PROVIDED DATA START
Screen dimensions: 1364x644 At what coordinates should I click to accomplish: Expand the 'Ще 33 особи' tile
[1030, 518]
PROVIDED DATA END
PROVIDED DATA START
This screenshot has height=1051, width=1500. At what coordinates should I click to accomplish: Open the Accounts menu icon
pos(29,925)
PROVIDED DATA END
PROVIDED DATA START
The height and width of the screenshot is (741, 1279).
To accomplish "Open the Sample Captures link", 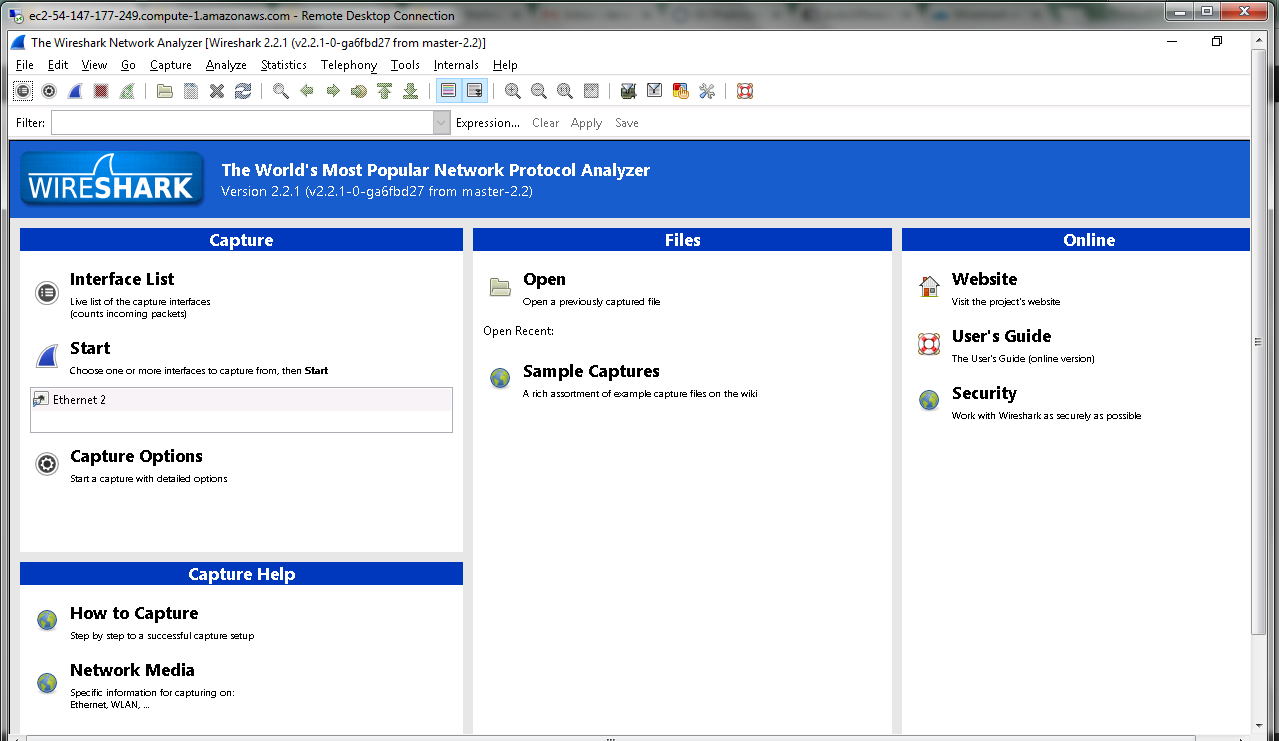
PROVIDED DATA END
→ WORK ORDER: In the data above, find the line containing "The height and" and the line containing "the Sample Captures". Copy exactly the stretch from the first through the second, both included, leaving out any picture.

→ EXERCISE OUTPUT:
The height and width of the screenshot is (741, 1279).
To accomplish "Open the Sample Captures link", 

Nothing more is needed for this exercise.